"Bayrou veut prendre notre place" (entretien avec Henri Emmanuelli dans Libération)

dimanche 13 septembre 2009.
 

L’ « offre publique de débat » formulée par François Bayrou en direction de la gauche, constitue-t-elle à vos yeux une avancée ?

« François Bayrou a dit dimanche la seule chose qu’il pouvait dire. Après avoir pratiqué un antisarkozysme musclé, la route à droite lui est coupée. Il ne lui reste donc plus qu’à essayer de siphonner l’opposition. Bayrou ne nous fait pas une offre, il emprunte la seule issue qu’il lui reste ! »

Tout rapprochement est donc inenvisageable ?

« Il faut rappeler que son objectif premier n’est pas de figurer avec nous dans une alliance politique, mais d’être à notre place au second tour de la présidentielle. Et si c’est pour prendre notre place, je t’aime beaucoup, François, mais je préfère les miens. C’est plus sûr ! »

Certains de vos camarades, comme Vincent Peillon, leader du courant Espoir à gauche, y voient pourtant une évolution ?

« On nous a expliqué qu’une alliance de Besancenot à Bayrou serait une avancée historique. En réalité, on fait semblant de croire que Besancenot et Bayrou vont se retrouver dans la même configuration, tout en sachant parfaitement que c’est totalement irréaliste. On retombe donc, en réalité, de facto, sur l’hypothèse d’une alliance entre le centre et la gauche, c’est-à-dire du vieux schéma de troisième force. Où sont l’originalité et la clarté là-dedans ? Au passage, je note que Vincent Peillon se présente comme un leader du courant de Ségolène Royal.

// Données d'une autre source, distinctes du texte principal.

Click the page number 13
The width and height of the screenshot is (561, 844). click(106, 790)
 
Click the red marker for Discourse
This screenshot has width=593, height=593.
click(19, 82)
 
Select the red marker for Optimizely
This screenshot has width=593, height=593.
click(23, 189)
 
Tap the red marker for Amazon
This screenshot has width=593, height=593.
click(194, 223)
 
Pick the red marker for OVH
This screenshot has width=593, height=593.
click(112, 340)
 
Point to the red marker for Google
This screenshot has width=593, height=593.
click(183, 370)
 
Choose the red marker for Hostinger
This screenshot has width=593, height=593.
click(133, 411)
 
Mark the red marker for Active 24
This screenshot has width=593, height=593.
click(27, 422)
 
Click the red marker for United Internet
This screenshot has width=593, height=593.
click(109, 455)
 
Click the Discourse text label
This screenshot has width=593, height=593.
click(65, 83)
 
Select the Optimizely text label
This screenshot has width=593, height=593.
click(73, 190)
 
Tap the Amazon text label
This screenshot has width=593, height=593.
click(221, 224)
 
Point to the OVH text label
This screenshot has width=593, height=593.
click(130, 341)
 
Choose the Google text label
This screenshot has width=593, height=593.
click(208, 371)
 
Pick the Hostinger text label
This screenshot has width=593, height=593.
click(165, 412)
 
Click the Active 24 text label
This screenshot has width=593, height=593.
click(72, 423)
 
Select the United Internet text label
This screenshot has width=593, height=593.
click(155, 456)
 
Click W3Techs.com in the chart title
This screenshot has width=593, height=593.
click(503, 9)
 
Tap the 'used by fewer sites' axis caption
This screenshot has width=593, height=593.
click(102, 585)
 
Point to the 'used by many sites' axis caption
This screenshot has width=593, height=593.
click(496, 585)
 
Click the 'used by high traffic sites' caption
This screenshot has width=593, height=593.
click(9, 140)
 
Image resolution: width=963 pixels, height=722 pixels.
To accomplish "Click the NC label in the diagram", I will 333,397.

Mais a-t-on demandé à Royal si Peillon était toujours le leader de son courant ou son Bernard l’ermite ?

Et l’argument de François Rebsamen, selon lequel le total gauche, au premier tour de la présidentelle, ne s’élevait qu’à 36% ?

« Et l’UMP, ça fait combien, tout seul, au premier tour (31%, ndlr) ? Ce n’est pas sérieux. Il s’agit juste de faire du vent avec la bouche pour être dans l’air du temps. Et comme le dit Kundera, être dans l’air du temps, c’est l’ambition des feuilles mortes. »

Autre sujet d’actualité au PS , les primaires ouvertes promises par Martine Aubry. Y êtes vous favorable ?

« Je rappelle qu’il y a eu une primaire fermée en 1995 entre Lionel Jospin et moi, et une autre plus ouverte en 2007, remportée par Ségolène Royal. Mais je n’ai pas remarqué qu’en faisant un pas en avant, on s’assurait d’une victoire électorale. En quoi les primaires, où l’on a fait voter des millions de personnes, ont-elles réglé le problème de la gauche italienne ? Aujourd’hui, celle-ci n’existe plus. »

L’évolution vers une désignation du candidat socialiste par les sympathisants semble néanmoins acquise...

« On nous avait expliqué, la dernière fois, que la primaire devait être publique. C’était une erreur, puisque nos candidats se sont déchirés. Et là, nous allons encore discutailler pendant deux ans pour savoir qui va y participer. Et pendant qu’on parle de cela, Nicolas Sarkozy se frise les moustaches. Je note par ailleurs que sur le terrain, personne ne parle de la primaire ni du Modem. Ce qui est dans les esprits, c’est le forfait hospitalier, le prix du lait, le chômage et la taxe carbonne »

Et l’argument de la légitimité que confèrerait un vote impliquant plusieurs millions de citoyens de gauche ?]]

« Désigner notre candidat de cette manière aura des conséquences irrémédiables sur la nature du parti. Ce sera un pas de plus vers un mouvement épisodique de supporters, comme le Parti démocrate américain, qui n’existe d’ailleurs qu’au moment des primaires.

Autre chantier promis par la première secrétaire, celui du non-cumul des mandats...

« Je ne comprends pas qu’on s’enferre dans ce type de sujet qui préoccupent davantage les socialistes que l’opinion publique, laquelle a malheureusement d’autres chats à fouetter. Si on dissocie élus de terrain et élus nationaux, ce sera, à terme, l’explosion.

Votre avis sur la rentrée du PS ?

« Martine Aubry a plutôt bien manoeuvré à La Rochelle et son discours du dimanche avait du fond. Mais pour combien de temps aura-t-elle un peu de tranquillité pour pouvoir travailler sérieusement ? J’observe que les agités de l’égo s’agitent à nouveau.

Propos recueillis par David Revault D’Allonnes.